Document section ::
— begin —

Re: Suggestion for a Test ELK Deployment ( Best Performance/ Load Balancing / Security / HA)

Mark Walkom Sun, 13 Jul 2014 02:51:19 -0700

ES was definitely not built for cross DC.
You can aim for cross DC redundancy with snapshot+restore functionality
though.


Regarding shards, it's best practise to have one primary shard per node.
Whatever replicas you setup is more of a personal choice, the more replicas
you have the more redundancy and search response throughput, but also the
more storage space and memory you use.

Regarding load balancing/redundancy for LS, there are a few options, you
can look at HAProxy or Zookeeper for example, you could also try using an
anycast endpoint. This is a bit more of an open solution based on your
requirements and systems.

Regards,
Mark Walkom

Infrastructure Engineer
Campaign Monitor
email: [email protected]
web: www.campaignmonitor.com


On 13 July 2014 16:31, Stefano Ruggiero <[email protected]> wrote:

> Thanks alot for the answer, you confirm my worries about a cross
> datacenter cluster, even if i think that ES has been build also for this
> type of situation, the problem that i see is that with tribe nodes we cant
> have a full HA across the 2 DC, even if is a good solution for searching in
> all DC it isent a good solution for replicate indexed data, am i right ?

— end —

Information shown ::
— begin —

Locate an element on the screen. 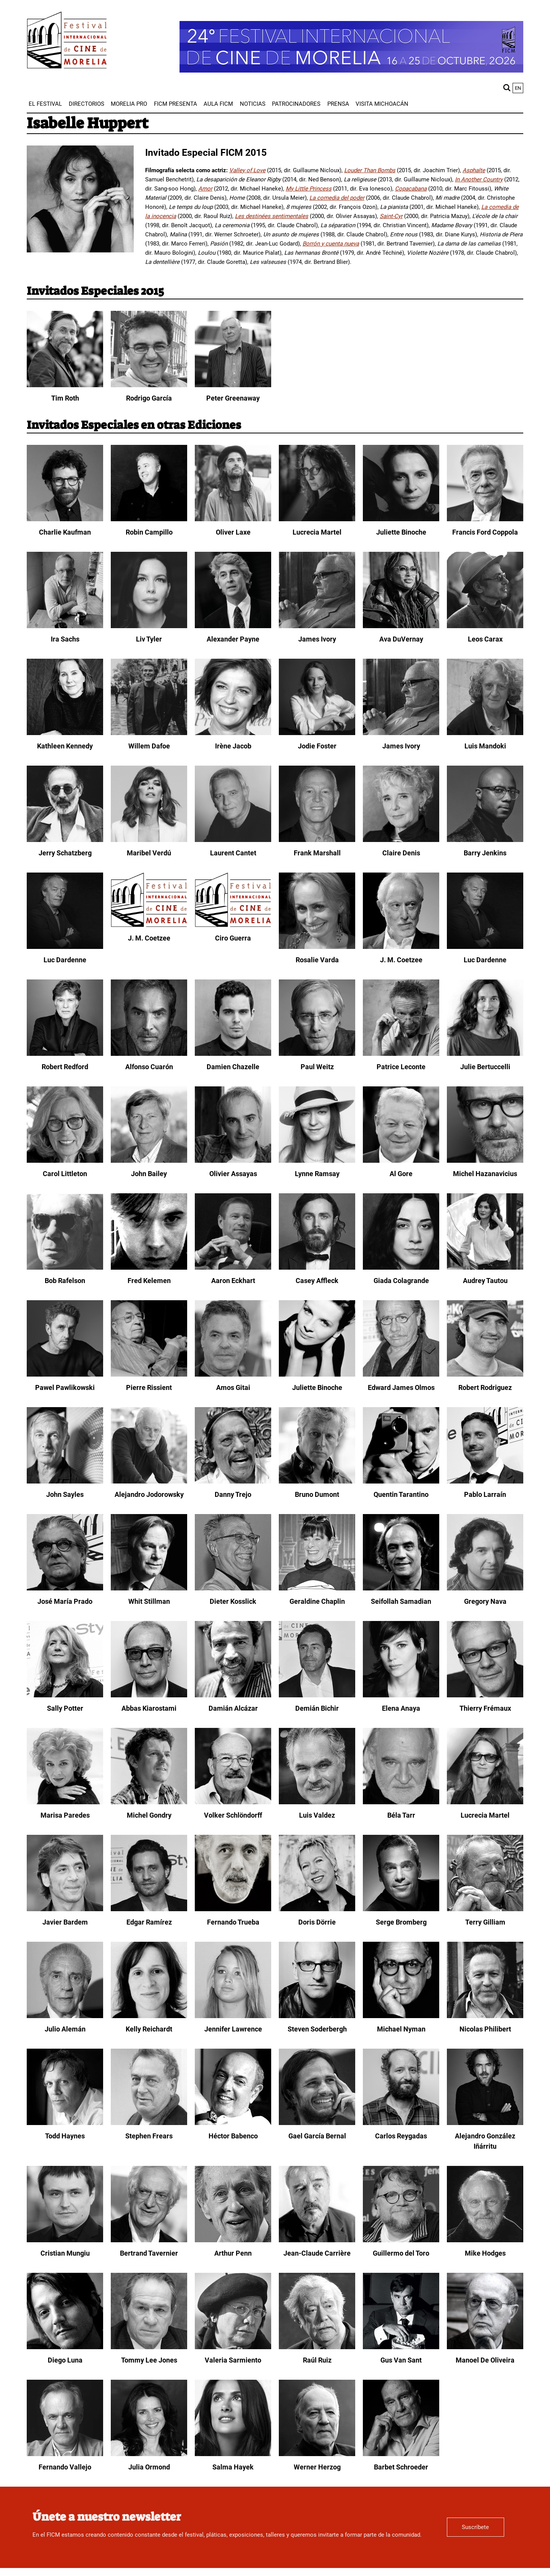 The image size is (550, 2576). [Demián Bichir] is located at coordinates (317, 1695).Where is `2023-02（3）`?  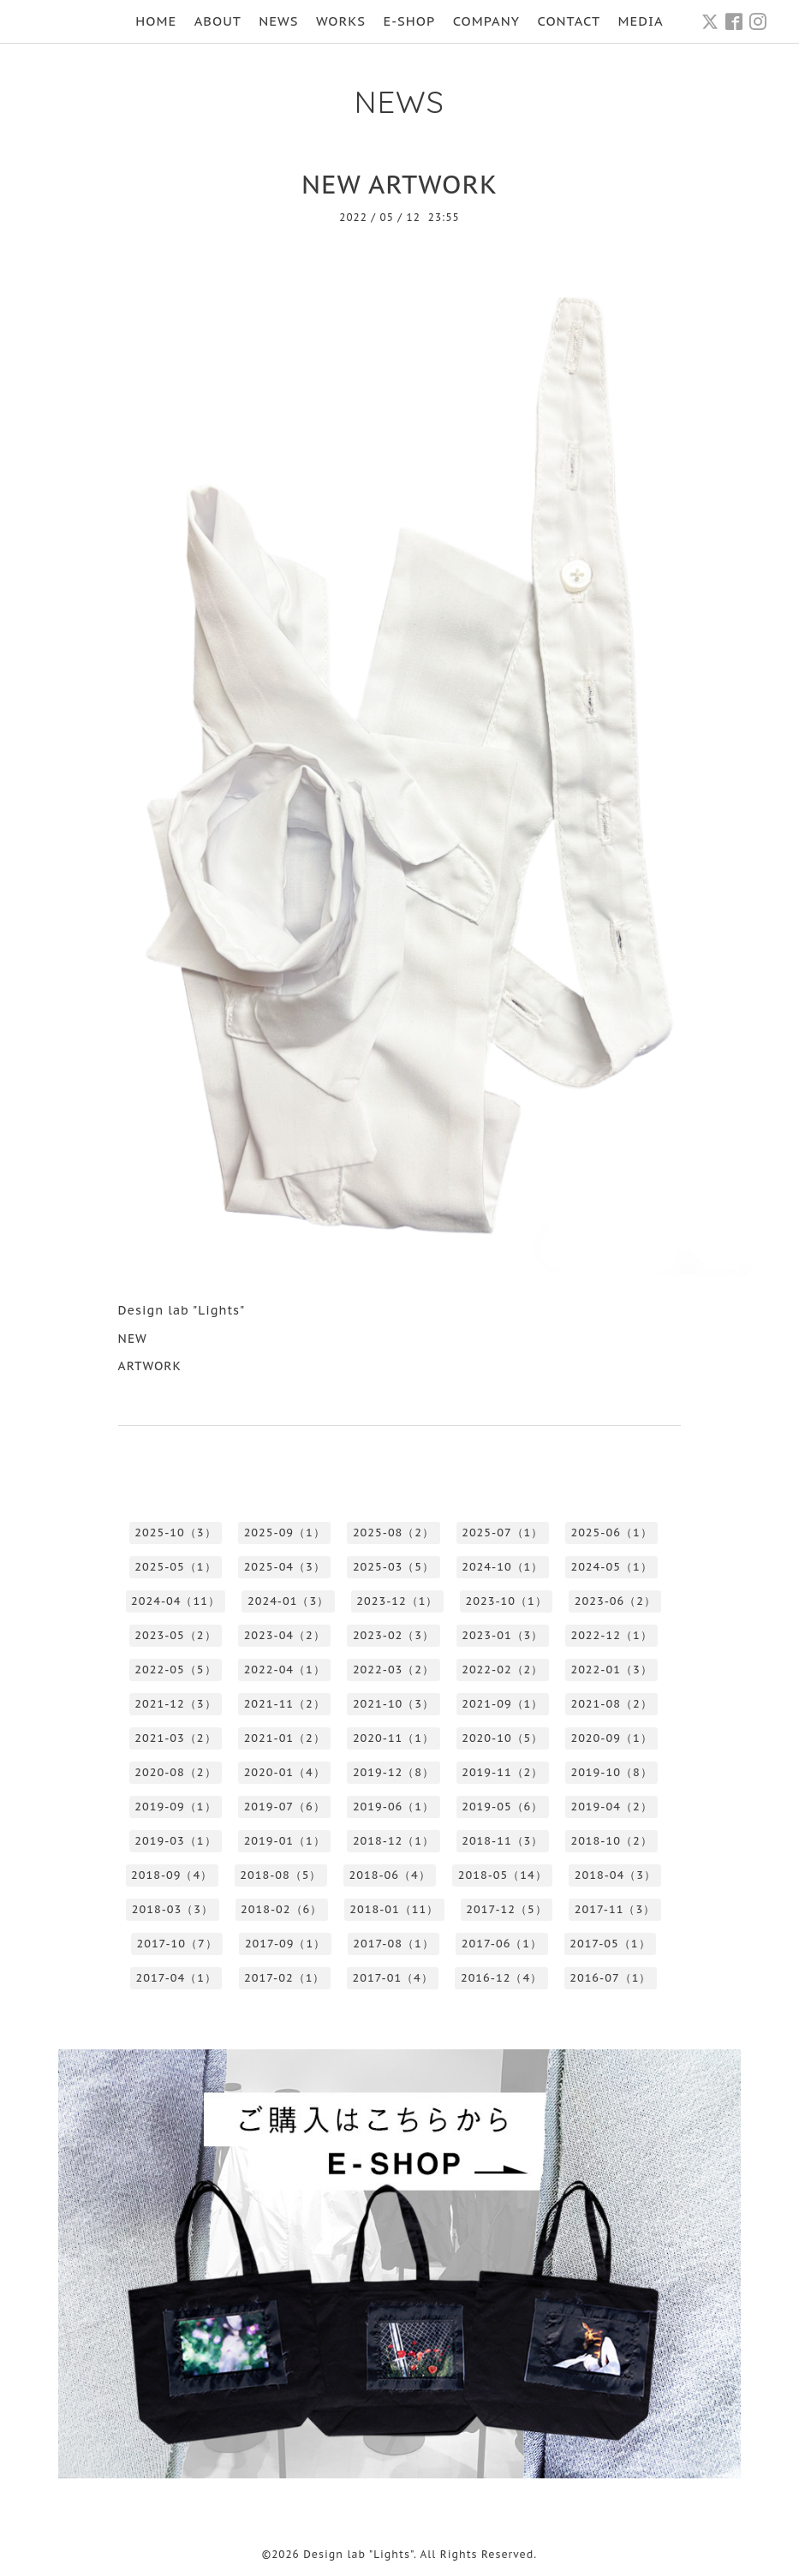
2023-02（3） is located at coordinates (393, 1635).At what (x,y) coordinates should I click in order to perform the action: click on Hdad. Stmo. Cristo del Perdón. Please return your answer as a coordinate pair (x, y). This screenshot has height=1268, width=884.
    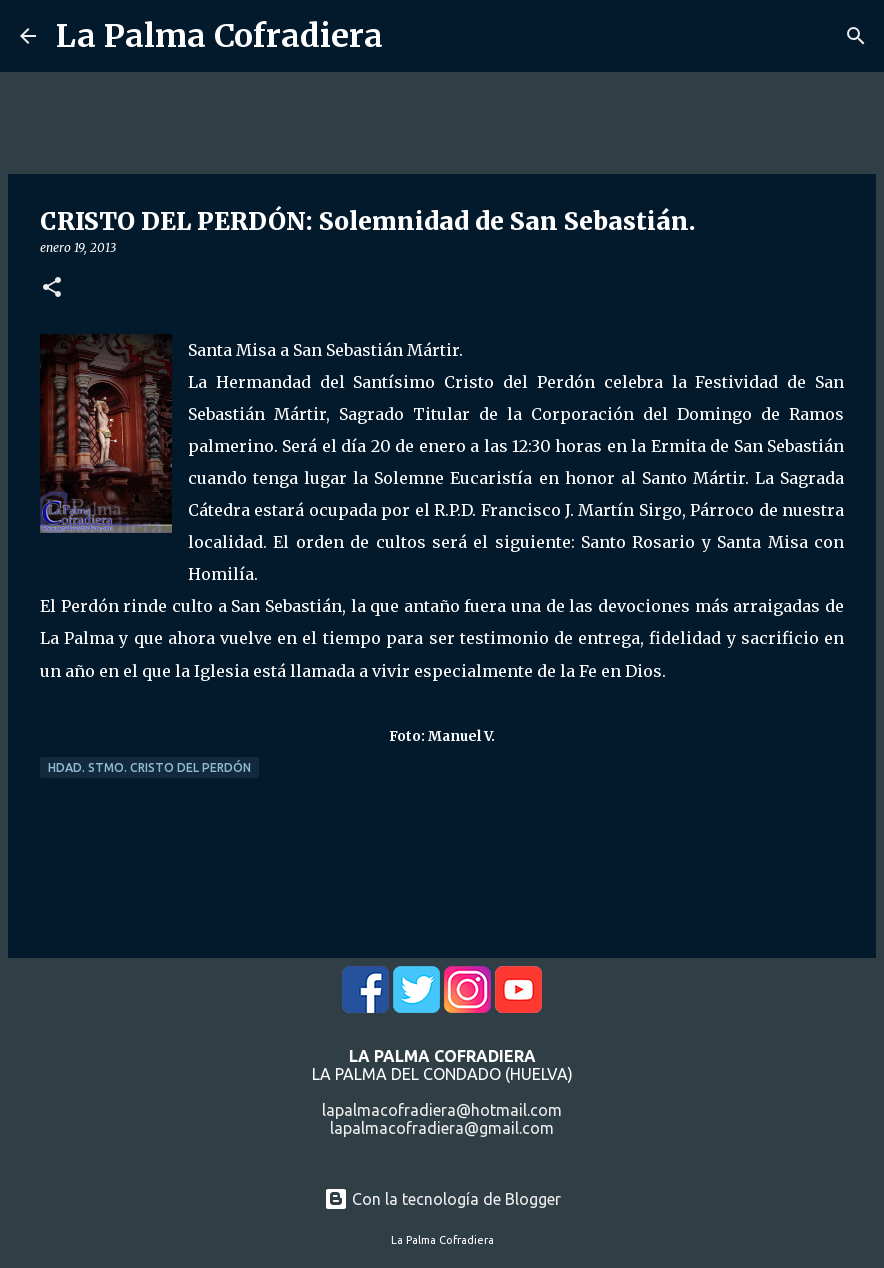
    Looking at the image, I should click on (149, 767).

— end —

What to do ::
(A) Rewrite the ELK deployment thread starting with "Regarding load balancing/redundancy" and going on through "requirements and systems.", replacing "HAProxy" with "Nginx".
(B) Carry on the ELK deployment thread from the point where it stops.

Final results ::
(A)
Regarding load balancing/redundancy for LS, there are a few options, you
can look at Nginx or Zookeeper for example, you could also try using an
anycast endpoint. This is a bit more of an open solution based on your
requirements and systems.

(B)
>
> so you suggests to have 4 shard and on replica so 1 primary and 1 replica
> per node ? (obv f we have installed 4 nodes in 2 DC)
>
> what do you use for load balance indexing across nodes where one of them
> go down given that logstash allow only 1 ip or domian in the output
> configuration.
>
> Regards
>
> Il giorno domenica 13 luglio 2014 02:28:01 UTC+2, Mark Walkom ha scritto:
>>
>> As you may have read, ES is latency sensitive and so having a cluster
>> across your DCs isn't recommended.
>> You may want to look at tribe nodes and then have two separate clusters,
>> that way you get around your problems with wanting all data available in
>> both DCs and also cross DC load balancing.
>>
>> Around shard counts, to ensure you balance load you ideally want one
>> shard per node, then create replicas based on what you require. Trying to
>> setup replica only nodes isn't worth the trouble though.
>>
>> Security wise, the base setup you have is good but you may want to have a
>> look at some of the community baed solutions to ACLs if that's what you
>> want.
>>
>> Regards,
>> Mark Walkom
>>
>> Infrastructure Engineer
>> Campaign Monitor
>> email: [email protected]
>> web: www.campaignmonitor.com
>>
>>
>> On 12 July 2014 21:02, Stefano Ruggiero <[email protected]> wrote:
>>
>>> Hi all,
>>>
>>> i would like to start this conversation to discuss about the best
>>> architecture of ELK based on our hardware and needed for a test envirorment.
>>>
>>> What we have:
>>>
>>>    - 4+ ES nodes
>>>    - x2 with 24 gb of rams and 800 gb of HD SAS 4 x2 CPU
>>>       - x2 with 16 gb of rams and 500 gb of HD SAS 4 x2 CPU
>>>    - 10+ LS Collectors
>>>    - 2+ Kibana instances
>>>
>>> we have 2 separate Datacentre infact, as i show, we have the specular
>>> resources on the above list, so for example we have 2 ES nodes on the first
>>> location and the other 2 in the second location that are linked with double
>>> redundant fiber 10 gbit .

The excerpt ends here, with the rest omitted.